Corcoran, R., Walker, L. J., & White, J. L. (1988). Working in urban schools. Washington, DC: The Institute for Educational Leadership. (ED 299 356)

Council of Great City Schools. (1987). Results in the making. Washington, DC: Author.

Darling-Hammond, L. (1988). Teacher quality and equality. Unpublished paper prepared for the College Board's Project on Access to Learning.

Farber, B. (1991). Crisis in education: Stress and burnout in the American teacher. San Francisco: Jossey-Bass.

Haberman, M. (1987). Recruiting and selecting teachers for urban schools. Urban Diversity Series No. 95. New York: Teachers College, ERIC Clearinghouse on Urban Education; Reston, VA: Association of Teacher Educators. (ED 292 942)

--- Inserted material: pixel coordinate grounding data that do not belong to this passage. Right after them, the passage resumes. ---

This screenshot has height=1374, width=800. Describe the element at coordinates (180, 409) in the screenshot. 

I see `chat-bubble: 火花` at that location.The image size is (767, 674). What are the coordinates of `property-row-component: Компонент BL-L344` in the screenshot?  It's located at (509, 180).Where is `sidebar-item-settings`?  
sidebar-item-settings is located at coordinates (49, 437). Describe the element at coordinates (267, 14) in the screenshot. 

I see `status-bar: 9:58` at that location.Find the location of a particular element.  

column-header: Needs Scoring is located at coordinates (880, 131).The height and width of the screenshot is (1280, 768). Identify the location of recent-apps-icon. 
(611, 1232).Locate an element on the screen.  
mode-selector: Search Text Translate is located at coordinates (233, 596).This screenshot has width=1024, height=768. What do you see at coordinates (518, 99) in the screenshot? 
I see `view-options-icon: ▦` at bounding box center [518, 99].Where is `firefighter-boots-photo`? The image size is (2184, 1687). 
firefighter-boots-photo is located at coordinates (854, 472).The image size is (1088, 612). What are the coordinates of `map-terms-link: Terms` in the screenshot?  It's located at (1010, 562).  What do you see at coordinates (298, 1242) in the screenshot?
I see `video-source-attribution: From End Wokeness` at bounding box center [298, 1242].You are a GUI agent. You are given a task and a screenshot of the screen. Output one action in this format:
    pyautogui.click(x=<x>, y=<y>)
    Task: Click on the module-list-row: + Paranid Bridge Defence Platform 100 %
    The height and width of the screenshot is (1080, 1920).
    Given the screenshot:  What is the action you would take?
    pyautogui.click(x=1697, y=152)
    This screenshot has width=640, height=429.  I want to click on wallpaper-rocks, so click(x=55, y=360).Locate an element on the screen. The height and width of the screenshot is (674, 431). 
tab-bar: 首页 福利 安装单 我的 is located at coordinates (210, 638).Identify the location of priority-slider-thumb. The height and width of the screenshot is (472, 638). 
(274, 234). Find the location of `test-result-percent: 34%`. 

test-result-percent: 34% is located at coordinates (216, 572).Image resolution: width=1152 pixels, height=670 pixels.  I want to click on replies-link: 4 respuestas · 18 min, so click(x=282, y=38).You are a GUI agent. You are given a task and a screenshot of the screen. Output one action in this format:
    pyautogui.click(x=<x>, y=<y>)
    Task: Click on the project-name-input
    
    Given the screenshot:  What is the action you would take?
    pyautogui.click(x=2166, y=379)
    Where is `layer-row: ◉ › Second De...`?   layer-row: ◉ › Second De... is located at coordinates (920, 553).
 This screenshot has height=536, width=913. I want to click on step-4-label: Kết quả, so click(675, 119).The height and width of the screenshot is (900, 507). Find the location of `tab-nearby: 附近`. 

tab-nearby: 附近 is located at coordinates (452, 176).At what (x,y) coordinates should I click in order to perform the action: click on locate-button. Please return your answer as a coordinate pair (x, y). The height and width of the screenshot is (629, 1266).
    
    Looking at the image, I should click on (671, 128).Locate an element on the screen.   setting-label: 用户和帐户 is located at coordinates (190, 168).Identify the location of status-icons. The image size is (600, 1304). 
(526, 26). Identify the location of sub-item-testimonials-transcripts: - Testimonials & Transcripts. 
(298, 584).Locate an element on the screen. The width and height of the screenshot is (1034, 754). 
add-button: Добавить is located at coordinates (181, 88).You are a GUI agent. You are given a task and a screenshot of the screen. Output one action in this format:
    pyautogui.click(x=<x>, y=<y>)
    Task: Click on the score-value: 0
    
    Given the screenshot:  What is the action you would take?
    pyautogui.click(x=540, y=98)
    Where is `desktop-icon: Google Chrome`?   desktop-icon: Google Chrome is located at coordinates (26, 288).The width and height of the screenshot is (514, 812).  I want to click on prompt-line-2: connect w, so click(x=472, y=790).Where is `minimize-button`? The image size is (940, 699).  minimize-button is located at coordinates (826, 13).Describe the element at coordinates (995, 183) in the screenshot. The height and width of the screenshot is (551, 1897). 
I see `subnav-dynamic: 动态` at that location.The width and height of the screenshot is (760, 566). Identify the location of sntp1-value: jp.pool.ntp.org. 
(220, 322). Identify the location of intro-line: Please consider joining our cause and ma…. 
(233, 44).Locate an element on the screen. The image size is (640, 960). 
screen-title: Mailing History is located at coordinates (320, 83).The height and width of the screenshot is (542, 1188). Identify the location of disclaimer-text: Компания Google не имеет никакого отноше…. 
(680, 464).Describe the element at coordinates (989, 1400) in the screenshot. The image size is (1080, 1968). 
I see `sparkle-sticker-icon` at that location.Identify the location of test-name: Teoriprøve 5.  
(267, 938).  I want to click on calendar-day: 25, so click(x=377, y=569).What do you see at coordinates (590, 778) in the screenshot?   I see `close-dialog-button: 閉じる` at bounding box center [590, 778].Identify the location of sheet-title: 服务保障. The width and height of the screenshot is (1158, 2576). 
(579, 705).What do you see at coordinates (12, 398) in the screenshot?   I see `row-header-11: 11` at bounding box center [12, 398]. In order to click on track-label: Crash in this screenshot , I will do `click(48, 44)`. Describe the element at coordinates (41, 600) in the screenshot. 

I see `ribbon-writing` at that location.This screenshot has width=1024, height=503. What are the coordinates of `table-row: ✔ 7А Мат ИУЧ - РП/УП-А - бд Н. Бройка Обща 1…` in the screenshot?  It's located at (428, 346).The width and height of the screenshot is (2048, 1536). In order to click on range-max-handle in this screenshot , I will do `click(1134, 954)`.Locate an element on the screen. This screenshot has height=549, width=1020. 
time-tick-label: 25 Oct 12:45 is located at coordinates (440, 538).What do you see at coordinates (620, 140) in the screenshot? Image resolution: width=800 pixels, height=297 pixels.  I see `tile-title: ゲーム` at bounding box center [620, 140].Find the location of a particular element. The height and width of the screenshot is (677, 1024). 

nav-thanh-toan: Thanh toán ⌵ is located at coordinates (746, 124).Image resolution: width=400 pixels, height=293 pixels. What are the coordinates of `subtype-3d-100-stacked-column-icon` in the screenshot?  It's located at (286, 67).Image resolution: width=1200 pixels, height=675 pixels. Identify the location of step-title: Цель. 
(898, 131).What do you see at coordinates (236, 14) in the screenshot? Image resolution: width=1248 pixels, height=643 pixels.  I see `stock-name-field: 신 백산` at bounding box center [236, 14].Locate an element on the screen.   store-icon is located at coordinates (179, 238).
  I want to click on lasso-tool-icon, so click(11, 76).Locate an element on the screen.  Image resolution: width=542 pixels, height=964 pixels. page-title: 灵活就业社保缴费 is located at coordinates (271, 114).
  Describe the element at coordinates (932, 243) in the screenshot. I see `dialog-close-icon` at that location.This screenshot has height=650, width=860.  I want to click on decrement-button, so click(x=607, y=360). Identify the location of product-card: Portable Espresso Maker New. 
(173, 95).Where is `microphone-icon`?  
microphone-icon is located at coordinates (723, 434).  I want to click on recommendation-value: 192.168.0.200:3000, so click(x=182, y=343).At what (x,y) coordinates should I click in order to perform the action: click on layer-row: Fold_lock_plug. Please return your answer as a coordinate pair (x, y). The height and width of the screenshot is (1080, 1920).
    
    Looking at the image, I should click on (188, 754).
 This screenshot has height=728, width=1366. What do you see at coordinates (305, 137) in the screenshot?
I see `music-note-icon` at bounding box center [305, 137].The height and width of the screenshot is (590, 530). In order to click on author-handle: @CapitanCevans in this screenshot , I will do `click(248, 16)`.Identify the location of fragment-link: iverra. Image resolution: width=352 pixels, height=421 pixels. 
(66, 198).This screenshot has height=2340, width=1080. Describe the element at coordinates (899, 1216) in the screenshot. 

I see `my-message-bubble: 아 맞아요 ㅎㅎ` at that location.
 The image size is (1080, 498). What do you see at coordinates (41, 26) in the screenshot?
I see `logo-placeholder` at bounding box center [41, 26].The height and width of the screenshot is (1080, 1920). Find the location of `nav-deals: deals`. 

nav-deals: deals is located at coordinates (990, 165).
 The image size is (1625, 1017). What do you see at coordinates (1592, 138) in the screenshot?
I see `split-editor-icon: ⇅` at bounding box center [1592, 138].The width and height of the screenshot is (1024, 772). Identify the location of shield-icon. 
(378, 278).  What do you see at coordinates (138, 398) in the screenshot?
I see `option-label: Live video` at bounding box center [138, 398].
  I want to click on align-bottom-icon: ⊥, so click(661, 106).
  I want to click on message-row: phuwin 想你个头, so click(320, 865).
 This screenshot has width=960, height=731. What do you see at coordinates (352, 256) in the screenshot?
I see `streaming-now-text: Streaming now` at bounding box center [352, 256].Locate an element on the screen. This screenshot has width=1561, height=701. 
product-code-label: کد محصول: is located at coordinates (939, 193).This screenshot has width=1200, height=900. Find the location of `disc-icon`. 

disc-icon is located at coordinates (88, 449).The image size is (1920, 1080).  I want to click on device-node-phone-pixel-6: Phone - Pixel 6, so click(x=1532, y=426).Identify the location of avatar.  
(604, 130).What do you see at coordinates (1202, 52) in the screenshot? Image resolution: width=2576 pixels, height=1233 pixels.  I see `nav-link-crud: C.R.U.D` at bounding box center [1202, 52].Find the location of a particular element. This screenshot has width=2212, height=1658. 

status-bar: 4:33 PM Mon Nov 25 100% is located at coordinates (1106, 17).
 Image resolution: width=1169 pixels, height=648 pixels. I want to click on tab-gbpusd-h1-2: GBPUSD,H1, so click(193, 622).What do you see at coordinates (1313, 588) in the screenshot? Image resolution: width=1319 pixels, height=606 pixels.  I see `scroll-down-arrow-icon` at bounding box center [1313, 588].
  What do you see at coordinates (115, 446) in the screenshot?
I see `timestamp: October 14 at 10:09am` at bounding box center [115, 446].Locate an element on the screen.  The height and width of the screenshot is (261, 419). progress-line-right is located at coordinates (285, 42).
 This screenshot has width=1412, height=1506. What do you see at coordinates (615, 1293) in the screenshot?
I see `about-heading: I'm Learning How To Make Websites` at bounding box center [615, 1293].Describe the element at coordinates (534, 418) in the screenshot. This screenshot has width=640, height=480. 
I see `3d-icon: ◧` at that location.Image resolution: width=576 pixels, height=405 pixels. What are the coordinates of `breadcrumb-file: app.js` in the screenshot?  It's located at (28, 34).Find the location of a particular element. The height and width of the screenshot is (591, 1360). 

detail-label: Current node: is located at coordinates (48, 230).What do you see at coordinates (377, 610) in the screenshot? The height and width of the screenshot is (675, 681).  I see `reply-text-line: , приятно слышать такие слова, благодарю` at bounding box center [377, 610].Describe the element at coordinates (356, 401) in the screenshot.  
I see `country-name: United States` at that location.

Lichtenstein, G., McLaughlin, M., & Knudsen, J. (1991). Teacher empowerment and professional knowledge. Stanford: Stanford University, Center for Educational Policy Research.

Word, E. (1990). Student Teacher Achievement Ratio (STAR). Tennessee's K-3 class size study. Final summary report, 1985-1990. Nashville: Tennessee State Department of Education. (ED 320 692)

Webster, W. J. (1988, March-April). Selecting effective teachers. Journal of Educational Research, 81(4), 245-53.